◆ WHAT IS REQUIRED:
Give back the lines from the one containing "has width=1036, height=805." through the one containing "pyautogui.click(x=229, y=854)", substituting "Spreadsheet" for "Worksheet" and leaving everything else as it is.

◆ INPUT:
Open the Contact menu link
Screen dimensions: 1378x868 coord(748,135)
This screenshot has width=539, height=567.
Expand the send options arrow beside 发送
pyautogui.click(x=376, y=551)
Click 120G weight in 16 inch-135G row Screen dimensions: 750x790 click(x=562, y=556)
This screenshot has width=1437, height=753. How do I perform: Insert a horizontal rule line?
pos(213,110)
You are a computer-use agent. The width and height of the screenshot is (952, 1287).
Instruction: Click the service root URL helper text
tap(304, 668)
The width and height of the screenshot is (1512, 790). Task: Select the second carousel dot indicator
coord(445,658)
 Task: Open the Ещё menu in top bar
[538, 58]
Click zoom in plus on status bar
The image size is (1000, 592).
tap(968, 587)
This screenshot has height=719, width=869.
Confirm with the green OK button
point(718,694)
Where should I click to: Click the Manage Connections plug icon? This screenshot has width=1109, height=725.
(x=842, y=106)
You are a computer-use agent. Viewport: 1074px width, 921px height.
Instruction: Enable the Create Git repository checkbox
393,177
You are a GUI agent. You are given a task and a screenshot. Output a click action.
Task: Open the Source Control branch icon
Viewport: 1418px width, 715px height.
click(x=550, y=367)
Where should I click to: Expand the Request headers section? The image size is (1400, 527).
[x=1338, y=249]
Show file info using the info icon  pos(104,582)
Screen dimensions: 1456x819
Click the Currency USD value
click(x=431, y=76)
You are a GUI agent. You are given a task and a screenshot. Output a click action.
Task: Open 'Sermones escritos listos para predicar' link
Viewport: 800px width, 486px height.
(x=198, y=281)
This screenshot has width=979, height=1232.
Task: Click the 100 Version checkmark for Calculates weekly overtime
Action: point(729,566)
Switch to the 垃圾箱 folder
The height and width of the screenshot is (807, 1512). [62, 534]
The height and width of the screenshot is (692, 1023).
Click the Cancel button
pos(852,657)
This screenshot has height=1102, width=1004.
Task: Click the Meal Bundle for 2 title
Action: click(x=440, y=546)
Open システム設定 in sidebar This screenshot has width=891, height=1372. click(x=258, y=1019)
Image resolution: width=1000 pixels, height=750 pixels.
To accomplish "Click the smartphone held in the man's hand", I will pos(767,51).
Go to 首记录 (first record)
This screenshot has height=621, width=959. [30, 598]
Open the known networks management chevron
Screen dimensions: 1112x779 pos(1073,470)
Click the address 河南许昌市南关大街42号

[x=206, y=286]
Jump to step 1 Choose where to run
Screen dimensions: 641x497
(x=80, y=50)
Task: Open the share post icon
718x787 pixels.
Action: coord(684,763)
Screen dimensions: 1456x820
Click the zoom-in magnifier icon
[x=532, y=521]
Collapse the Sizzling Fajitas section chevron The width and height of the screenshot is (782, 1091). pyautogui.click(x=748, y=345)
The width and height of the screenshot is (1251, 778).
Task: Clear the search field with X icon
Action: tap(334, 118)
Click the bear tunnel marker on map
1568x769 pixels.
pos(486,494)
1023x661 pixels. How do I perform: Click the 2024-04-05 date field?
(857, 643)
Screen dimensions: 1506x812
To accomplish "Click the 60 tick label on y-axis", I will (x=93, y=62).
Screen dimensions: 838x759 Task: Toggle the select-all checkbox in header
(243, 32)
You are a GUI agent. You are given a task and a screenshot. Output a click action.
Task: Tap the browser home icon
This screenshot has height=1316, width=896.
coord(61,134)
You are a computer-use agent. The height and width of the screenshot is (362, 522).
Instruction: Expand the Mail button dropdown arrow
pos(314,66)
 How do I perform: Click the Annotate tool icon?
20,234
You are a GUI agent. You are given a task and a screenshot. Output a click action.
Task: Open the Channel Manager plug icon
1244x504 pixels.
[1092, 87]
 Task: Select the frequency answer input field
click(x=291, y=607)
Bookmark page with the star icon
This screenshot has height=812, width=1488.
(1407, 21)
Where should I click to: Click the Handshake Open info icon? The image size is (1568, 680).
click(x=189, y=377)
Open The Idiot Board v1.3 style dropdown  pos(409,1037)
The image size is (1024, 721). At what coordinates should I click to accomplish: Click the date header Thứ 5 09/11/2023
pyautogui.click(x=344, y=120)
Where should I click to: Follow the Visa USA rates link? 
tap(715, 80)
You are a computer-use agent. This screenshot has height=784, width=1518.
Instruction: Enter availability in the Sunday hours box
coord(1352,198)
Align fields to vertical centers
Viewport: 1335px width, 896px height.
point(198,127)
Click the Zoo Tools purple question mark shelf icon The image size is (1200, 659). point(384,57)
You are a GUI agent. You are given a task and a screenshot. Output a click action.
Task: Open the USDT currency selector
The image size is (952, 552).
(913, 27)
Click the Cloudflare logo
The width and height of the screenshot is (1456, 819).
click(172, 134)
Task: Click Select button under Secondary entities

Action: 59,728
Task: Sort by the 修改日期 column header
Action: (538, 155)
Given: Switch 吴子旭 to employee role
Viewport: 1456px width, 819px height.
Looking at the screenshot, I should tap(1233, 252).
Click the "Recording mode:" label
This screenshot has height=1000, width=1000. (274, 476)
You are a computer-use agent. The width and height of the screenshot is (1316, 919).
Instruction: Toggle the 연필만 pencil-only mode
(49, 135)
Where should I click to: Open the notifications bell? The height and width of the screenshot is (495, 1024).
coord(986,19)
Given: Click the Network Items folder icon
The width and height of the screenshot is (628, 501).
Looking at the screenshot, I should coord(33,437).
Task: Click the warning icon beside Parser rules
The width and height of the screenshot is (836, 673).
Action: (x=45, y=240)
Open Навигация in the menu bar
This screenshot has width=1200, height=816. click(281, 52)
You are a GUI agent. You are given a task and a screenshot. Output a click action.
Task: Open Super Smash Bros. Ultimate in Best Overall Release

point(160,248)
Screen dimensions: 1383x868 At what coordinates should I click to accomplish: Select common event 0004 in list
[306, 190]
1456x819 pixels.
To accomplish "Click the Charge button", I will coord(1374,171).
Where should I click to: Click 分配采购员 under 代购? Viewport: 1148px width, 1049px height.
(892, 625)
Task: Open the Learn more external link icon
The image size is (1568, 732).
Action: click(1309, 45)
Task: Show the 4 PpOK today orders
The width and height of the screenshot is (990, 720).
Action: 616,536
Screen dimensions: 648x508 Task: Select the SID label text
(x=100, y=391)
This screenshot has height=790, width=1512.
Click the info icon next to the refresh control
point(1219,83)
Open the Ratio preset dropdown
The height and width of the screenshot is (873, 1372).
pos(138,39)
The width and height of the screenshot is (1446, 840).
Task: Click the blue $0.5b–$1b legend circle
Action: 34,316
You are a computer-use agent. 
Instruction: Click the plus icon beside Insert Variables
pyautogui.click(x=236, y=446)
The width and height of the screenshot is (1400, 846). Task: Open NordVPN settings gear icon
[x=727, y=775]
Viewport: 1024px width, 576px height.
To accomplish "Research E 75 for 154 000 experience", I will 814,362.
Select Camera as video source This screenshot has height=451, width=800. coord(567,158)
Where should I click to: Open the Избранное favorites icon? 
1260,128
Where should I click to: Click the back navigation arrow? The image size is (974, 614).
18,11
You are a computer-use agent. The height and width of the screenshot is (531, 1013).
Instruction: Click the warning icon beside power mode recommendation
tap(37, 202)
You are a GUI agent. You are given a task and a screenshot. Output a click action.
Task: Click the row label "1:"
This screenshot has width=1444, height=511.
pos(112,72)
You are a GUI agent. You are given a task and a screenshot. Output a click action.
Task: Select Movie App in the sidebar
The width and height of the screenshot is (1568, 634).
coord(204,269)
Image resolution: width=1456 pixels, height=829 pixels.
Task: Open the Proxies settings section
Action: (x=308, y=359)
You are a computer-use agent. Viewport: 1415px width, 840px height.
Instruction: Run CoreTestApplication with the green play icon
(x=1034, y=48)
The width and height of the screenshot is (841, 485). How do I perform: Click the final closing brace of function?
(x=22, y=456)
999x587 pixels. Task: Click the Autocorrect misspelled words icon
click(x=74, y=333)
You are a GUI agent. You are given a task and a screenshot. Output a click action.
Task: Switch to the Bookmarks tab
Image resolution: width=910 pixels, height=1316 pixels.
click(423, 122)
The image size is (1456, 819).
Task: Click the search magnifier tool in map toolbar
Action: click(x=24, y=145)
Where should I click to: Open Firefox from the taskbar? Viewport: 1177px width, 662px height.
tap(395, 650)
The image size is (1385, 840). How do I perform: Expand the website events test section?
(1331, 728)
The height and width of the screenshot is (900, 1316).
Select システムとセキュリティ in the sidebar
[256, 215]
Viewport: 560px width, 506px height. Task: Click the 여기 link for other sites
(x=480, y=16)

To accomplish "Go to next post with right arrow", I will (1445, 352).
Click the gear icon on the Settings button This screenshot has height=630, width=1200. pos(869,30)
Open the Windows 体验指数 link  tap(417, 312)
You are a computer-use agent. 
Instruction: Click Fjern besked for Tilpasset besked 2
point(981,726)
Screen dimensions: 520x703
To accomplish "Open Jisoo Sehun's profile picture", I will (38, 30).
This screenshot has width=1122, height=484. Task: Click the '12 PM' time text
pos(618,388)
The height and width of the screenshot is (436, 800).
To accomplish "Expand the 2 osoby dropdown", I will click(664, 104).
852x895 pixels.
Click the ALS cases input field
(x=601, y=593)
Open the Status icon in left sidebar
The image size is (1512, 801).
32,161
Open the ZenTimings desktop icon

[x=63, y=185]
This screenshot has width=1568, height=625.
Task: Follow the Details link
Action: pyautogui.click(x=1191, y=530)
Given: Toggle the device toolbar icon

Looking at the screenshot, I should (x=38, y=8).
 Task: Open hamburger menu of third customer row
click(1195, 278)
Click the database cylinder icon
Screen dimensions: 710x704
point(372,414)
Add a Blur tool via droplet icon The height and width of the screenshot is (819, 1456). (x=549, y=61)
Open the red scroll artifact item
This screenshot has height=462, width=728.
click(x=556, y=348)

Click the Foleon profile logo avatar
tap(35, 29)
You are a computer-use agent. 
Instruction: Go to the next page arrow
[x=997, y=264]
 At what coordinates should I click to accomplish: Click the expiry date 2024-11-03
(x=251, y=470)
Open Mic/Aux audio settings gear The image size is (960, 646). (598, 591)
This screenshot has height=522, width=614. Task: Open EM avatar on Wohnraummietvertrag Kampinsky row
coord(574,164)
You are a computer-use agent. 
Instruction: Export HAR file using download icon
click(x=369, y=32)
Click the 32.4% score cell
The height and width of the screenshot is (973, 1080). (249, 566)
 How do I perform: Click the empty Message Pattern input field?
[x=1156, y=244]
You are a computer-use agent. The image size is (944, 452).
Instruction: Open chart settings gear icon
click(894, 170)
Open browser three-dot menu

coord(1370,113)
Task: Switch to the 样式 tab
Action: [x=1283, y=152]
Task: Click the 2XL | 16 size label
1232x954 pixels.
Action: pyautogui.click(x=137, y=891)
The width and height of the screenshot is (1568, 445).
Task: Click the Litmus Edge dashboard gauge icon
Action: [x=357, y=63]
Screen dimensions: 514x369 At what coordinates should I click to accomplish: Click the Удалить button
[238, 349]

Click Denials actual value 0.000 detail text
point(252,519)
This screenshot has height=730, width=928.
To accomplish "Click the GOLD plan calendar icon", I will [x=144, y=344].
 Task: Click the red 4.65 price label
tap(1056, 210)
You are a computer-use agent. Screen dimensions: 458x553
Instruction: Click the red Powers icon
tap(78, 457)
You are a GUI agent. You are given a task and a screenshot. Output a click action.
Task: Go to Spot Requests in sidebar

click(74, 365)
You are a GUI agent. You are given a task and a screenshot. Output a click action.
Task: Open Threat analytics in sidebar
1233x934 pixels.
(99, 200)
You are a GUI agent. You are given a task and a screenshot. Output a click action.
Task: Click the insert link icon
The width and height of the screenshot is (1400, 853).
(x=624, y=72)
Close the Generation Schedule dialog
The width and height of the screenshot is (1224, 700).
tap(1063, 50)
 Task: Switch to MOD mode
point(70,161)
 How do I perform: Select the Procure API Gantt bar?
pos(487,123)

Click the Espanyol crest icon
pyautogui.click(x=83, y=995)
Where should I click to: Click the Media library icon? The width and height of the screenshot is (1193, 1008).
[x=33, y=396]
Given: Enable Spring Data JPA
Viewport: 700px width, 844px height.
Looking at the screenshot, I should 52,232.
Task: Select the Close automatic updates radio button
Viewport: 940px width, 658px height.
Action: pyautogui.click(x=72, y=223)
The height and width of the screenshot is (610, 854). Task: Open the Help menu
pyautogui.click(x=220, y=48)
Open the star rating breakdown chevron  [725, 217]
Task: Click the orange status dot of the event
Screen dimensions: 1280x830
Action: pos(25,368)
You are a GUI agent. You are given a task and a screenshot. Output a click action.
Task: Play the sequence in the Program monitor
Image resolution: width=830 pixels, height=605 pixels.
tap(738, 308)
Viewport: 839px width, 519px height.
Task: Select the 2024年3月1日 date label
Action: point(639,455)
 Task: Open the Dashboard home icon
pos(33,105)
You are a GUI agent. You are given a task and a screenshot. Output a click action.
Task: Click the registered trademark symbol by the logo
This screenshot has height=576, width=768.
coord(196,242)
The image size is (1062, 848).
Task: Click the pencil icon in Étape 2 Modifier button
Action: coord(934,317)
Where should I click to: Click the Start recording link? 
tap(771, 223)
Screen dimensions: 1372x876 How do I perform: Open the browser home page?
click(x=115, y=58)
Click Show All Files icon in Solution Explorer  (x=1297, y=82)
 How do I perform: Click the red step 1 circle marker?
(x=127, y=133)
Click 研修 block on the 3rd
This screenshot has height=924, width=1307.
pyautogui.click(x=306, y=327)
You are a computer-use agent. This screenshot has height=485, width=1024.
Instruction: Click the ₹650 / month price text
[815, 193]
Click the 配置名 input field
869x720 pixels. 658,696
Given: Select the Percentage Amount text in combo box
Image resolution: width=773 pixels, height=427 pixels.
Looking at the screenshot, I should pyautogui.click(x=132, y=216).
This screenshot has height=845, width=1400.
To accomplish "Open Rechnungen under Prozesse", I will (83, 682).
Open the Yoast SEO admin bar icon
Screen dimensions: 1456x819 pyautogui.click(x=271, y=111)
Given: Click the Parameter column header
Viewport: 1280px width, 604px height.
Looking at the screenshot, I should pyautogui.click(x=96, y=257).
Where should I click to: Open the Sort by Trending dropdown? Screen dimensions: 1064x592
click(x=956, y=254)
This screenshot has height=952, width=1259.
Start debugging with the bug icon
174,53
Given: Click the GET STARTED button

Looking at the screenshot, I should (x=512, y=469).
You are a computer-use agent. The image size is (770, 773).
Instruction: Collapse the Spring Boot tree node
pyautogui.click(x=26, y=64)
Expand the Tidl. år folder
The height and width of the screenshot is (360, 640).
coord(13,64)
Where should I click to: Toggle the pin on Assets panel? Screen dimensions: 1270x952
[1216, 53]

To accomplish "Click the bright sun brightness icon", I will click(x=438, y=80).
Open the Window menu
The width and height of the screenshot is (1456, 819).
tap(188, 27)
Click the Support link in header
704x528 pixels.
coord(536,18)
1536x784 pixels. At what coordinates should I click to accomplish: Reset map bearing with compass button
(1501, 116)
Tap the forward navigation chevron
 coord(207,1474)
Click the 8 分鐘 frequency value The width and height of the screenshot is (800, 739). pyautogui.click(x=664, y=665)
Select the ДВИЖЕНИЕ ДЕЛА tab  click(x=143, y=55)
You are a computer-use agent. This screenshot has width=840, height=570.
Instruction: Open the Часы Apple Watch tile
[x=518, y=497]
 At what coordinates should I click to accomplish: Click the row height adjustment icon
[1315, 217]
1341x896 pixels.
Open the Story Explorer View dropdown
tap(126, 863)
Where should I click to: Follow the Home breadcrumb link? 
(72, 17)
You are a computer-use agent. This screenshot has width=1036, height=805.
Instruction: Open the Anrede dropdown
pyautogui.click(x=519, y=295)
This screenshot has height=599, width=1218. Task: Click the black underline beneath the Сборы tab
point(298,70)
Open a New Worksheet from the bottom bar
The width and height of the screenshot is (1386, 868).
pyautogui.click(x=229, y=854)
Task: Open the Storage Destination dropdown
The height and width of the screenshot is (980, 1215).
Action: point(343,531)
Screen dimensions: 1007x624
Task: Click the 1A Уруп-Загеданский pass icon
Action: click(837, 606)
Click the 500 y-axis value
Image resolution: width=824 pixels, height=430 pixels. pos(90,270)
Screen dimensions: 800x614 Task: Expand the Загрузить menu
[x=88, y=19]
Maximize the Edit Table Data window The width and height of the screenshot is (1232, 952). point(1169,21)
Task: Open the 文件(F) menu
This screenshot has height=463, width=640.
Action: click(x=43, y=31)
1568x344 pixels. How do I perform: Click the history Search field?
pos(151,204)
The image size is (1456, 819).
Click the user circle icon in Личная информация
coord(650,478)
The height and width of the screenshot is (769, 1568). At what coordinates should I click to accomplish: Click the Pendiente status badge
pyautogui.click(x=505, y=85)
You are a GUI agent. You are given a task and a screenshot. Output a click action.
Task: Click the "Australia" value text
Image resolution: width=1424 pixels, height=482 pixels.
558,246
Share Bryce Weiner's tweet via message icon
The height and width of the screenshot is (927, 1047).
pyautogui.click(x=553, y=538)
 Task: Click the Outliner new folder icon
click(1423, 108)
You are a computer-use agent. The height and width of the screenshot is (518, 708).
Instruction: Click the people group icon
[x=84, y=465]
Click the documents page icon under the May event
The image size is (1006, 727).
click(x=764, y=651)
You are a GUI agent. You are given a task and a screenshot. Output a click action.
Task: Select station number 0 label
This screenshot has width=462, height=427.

◆ WRITTEN SOLUTION:
You are a computer-use agent. This screenshot has width=1036, height=805.
Instruction: Open the Anrede dropdown
pyautogui.click(x=519, y=295)
This screenshot has height=599, width=1218. Task: Click the black underline beneath the Сборы tab
point(298,70)
Open a New Spreadsheet from the bottom bar
The width and height of the screenshot is (1386, 868).
pyautogui.click(x=229, y=854)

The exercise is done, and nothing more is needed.